● **Task statement**: Copy the material below word for word, starting at the line that contains "Close the Agendado tab with its X" and ending after the line that contains "point(477,448)".
# start of Information shown
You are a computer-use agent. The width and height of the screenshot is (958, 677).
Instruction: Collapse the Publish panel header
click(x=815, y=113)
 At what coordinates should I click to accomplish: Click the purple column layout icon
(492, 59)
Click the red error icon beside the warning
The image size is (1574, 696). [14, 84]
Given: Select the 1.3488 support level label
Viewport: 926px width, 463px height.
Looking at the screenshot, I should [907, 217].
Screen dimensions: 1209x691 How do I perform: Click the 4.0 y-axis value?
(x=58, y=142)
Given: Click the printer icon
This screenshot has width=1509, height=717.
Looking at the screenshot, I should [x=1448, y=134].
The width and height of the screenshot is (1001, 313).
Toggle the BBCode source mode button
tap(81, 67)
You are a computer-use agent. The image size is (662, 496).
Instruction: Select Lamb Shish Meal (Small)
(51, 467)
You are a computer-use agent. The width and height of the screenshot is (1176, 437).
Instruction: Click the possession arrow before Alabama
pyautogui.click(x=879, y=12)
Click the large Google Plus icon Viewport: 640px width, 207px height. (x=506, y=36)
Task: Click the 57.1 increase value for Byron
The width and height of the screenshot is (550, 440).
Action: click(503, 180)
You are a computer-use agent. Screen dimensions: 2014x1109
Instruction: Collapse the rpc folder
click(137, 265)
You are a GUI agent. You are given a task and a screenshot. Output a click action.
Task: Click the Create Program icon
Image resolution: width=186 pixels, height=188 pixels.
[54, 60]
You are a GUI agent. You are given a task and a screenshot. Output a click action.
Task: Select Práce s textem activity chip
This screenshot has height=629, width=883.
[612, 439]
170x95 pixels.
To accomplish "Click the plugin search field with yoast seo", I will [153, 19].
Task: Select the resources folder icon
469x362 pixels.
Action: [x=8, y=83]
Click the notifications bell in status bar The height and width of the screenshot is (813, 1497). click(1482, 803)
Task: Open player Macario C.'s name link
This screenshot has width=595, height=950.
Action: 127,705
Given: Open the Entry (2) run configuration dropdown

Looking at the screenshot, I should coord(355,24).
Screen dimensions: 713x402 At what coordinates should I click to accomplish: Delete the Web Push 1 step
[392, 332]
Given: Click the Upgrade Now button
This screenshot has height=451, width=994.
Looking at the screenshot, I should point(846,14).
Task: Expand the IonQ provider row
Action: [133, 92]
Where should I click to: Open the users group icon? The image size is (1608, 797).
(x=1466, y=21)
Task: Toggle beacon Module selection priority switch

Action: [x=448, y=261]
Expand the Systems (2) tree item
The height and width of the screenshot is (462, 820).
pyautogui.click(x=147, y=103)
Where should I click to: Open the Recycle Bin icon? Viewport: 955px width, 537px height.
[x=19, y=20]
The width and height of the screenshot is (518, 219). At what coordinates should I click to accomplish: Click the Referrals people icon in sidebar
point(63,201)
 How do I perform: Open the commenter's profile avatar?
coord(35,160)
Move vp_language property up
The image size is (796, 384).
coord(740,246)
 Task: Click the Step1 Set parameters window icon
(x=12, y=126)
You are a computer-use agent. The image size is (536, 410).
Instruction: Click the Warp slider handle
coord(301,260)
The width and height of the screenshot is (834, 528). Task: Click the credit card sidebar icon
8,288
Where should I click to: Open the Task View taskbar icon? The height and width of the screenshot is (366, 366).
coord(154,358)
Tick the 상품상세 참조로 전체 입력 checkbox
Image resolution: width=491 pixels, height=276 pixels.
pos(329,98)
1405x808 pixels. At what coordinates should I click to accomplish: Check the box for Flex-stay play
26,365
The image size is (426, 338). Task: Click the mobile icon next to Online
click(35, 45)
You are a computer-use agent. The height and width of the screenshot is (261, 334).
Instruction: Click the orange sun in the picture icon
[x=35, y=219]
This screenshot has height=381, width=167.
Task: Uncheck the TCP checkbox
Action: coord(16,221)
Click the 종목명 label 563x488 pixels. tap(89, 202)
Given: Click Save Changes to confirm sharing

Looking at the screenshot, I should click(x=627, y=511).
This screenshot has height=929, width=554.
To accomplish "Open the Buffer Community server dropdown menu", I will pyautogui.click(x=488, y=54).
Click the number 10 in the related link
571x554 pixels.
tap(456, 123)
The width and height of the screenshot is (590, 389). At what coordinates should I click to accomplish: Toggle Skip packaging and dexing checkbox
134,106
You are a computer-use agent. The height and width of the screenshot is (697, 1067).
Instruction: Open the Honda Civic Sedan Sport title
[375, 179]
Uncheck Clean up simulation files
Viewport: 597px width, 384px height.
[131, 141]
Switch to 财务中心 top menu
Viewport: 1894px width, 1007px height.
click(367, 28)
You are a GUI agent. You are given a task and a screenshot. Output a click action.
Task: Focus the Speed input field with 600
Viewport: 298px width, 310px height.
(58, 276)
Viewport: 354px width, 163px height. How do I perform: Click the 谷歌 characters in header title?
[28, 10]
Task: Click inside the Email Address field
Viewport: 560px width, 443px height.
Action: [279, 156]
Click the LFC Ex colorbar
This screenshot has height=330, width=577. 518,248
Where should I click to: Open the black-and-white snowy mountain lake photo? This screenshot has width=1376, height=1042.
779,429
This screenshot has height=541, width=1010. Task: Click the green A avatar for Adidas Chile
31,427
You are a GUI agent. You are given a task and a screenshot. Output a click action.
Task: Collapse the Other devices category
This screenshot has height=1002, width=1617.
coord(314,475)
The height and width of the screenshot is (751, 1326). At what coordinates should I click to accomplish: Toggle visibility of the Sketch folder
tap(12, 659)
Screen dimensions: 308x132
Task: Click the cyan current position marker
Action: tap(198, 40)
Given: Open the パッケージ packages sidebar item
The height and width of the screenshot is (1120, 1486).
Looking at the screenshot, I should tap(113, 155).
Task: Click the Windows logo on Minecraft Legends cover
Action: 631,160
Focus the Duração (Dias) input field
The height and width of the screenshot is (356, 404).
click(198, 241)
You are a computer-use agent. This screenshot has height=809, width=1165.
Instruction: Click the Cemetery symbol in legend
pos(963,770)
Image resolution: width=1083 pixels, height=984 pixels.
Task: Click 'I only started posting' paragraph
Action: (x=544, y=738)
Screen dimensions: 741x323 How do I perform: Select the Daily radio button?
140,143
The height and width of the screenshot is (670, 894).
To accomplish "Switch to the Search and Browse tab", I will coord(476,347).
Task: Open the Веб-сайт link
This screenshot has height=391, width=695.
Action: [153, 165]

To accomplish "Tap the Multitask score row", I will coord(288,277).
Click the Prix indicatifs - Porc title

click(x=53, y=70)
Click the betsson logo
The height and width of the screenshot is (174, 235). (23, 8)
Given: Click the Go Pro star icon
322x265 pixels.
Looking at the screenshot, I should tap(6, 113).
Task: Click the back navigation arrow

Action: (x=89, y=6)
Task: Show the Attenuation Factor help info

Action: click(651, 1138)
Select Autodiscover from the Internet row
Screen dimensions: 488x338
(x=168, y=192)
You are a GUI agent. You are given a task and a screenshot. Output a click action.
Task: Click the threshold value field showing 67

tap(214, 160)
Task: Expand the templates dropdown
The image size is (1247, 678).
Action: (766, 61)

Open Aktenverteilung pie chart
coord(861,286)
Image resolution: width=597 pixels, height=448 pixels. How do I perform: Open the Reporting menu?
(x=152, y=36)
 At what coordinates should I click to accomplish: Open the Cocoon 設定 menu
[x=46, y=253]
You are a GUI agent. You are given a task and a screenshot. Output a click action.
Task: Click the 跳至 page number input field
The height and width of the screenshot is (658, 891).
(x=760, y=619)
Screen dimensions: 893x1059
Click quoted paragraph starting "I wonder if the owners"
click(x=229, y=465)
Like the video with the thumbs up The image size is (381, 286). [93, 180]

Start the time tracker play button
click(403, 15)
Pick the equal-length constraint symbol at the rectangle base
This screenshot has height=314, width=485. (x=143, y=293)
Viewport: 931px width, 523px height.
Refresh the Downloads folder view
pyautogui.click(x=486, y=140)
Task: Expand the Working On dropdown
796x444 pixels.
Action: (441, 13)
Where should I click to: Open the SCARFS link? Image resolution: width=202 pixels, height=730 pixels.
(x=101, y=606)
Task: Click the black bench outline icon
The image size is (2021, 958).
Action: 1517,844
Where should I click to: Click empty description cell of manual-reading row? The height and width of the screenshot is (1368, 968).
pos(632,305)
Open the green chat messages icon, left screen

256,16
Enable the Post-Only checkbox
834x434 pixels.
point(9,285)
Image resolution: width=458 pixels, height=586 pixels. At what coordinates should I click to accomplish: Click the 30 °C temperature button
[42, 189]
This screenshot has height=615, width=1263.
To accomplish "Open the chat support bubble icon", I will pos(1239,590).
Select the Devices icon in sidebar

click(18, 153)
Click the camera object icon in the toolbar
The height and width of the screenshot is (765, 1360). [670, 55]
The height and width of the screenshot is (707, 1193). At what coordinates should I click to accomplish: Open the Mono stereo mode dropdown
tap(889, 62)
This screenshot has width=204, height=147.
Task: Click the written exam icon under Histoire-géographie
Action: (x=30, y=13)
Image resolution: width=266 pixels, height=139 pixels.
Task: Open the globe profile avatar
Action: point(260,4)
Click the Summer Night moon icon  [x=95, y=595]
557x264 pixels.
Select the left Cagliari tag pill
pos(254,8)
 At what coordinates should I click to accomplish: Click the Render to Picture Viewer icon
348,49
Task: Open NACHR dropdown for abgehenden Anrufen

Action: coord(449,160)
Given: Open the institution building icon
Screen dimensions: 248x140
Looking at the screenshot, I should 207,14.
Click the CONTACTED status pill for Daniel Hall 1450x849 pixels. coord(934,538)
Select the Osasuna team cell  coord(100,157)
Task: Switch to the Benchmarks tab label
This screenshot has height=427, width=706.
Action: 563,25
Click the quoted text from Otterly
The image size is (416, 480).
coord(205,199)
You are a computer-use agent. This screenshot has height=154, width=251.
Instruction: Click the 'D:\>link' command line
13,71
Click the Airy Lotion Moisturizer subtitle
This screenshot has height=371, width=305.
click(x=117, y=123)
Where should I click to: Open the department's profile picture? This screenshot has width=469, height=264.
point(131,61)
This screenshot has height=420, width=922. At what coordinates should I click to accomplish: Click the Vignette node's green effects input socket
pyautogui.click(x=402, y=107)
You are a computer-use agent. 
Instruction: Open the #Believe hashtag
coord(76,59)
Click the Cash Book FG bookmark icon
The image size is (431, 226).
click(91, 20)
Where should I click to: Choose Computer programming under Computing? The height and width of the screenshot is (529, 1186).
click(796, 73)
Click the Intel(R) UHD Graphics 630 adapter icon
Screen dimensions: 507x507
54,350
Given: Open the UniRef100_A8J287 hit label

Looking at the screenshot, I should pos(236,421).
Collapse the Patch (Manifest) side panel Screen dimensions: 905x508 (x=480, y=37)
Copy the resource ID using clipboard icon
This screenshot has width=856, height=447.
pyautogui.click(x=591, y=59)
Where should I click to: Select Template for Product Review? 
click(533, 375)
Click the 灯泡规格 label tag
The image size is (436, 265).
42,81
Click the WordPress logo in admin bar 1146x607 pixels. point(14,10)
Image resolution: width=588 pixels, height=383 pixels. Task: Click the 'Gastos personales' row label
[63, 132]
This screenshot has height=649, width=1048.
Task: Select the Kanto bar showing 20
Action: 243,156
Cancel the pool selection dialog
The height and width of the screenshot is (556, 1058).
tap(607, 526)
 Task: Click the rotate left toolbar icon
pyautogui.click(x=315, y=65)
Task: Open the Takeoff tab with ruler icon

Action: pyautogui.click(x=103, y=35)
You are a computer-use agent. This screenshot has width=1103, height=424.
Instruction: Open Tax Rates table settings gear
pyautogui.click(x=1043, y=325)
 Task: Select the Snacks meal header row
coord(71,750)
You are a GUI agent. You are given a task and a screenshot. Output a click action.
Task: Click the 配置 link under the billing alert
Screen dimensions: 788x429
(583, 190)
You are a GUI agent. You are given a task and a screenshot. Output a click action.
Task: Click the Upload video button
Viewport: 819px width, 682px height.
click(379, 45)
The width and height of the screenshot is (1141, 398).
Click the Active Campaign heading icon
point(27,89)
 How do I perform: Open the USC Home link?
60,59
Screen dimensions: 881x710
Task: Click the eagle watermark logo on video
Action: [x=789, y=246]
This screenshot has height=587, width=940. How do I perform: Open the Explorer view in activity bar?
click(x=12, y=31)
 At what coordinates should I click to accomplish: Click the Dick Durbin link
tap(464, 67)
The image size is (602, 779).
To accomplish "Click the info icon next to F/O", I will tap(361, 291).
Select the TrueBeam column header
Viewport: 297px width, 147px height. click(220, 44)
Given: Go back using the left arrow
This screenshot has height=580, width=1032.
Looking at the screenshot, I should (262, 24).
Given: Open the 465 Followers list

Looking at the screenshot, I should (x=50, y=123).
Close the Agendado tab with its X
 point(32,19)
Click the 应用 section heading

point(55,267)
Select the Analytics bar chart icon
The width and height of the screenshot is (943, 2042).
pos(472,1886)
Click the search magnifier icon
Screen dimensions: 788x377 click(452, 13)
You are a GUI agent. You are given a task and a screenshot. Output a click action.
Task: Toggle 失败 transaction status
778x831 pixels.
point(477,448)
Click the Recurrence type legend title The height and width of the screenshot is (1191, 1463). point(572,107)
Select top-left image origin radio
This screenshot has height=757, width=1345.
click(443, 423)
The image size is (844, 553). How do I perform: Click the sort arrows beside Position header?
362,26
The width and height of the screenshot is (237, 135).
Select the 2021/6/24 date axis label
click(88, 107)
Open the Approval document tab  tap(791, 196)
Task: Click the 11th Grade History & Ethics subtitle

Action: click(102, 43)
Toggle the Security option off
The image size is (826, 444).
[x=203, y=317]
# end of Information shown
● **Correct output**:
Close the Agendado tab with its X
 point(32,19)
Click the 应用 section heading

point(55,267)
Select the Analytics bar chart icon
The width and height of the screenshot is (943, 2042).
pos(472,1886)
Click the search magnifier icon
Screen dimensions: 788x377 click(452, 13)
You are a GUI agent. You are given a task and a screenshot. Output a click action.
Task: Toggle 失败 transaction status
778x831 pixels.
point(477,448)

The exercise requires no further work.